Zell- und molekularbiologische Untersuchungen eines EPO-mimetischen Peptides während der präklinischen Phase der Arzneimittelentwicklung

In this doctoral thesis BB68 was identified as a potent monomeric EPO-mimetic peptide. One of the main tasks was to characterize the in vitro effects of the monomeric peptide (BB68), of the homodimeric peptide (AGEM400) and of the multimeric form AGEM400-HES. The centre of the analysis was focused on AGEM400-HES where on the average of five peptide dimers are coupled multivalent to hydroxyethylstarch (HES). AGEM400-HES showed strong EPO-mimetic effects for all investigated parameters. The effects of AGEM400-HES on proliferation, apoptosis and differentiation of hematopoietic cells were analysed and compared to the EPO-induced effects.
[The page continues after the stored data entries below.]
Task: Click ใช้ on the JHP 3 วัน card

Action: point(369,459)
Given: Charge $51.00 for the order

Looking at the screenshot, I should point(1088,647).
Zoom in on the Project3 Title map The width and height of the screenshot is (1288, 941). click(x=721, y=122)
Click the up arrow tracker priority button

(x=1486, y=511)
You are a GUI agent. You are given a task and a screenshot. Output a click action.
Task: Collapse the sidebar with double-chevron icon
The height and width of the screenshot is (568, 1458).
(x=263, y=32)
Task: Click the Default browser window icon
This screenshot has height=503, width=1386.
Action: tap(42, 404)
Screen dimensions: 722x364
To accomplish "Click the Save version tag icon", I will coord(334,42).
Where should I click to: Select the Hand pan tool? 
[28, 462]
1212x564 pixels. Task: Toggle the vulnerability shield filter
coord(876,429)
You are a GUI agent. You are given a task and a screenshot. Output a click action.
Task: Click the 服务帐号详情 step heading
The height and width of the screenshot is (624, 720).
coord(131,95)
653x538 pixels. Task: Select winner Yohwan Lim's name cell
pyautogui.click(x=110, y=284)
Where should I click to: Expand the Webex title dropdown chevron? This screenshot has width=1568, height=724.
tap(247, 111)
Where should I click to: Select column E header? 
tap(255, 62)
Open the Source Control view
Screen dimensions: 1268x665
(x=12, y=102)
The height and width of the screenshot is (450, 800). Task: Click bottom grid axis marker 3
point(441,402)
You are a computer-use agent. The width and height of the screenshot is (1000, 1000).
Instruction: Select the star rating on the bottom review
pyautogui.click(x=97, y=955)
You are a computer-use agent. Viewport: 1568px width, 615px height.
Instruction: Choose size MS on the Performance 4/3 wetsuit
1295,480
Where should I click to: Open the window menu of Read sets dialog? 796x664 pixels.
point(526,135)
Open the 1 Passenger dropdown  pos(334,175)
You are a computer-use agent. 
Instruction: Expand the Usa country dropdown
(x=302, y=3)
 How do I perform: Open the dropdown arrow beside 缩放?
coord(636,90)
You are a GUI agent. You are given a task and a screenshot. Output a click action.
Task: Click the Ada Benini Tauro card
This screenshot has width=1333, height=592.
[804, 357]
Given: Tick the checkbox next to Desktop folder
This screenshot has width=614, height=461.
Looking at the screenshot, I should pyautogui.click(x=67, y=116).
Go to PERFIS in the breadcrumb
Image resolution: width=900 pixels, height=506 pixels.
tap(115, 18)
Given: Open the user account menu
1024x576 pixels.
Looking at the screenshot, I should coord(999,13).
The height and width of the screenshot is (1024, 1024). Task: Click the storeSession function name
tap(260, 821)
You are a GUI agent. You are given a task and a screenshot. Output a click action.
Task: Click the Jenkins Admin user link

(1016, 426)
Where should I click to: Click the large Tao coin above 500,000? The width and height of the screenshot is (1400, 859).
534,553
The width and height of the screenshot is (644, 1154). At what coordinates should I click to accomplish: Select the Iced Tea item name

Dependent on the cell line AGEM400-HES induced proliferation, survival and differentiation in a dose-dependent manner and with an efficacy which is comparable to that of EPO. Experiments with primary cells of bone marrow from human and monkey confirmed the results. Further on investigations of the receptor binding showed that AGEM400-HES bound specifically to the EPO-receptor and induced same signaling pathways as EPO. AGEM400-HES caused the phosphorylation of STAT5 (JAK/STAT-signaling pathway) and of ERK1/2 (Ras/Raf-signaling pathway) in hematopoietic cell lines. After the generation of antibodies against EPO, BB68 and AGEM400 it was analysed if there were any crossreactions between the different antibodies and antigens. But no crossreactions could be detected. Both mimetic peptide forms were immunological completely different from EPO. A very sensitive ELISA for detecting AGEM400 and AGEM400-HES in human serum and rat serum respectively was developed. The detectable concentration range supposable may be in a clinical relevant range and it could be used as a verification procedure for further pharmacokinetic and clinical studies. AGEM400 is a potent and a promising candidate for a novel “EPO-therapy”. The main advantages are the possibility of a chemical synthesis, the biodegradable carrier molecule (HES) and the immunological diversity to EPO. The latter is a very interesting point regarding patients who had developed antibodies against the endogenous and the recombinant protein EPO during application of EPO. A mimetic peptide could be an alternative to correct anemia in these patients.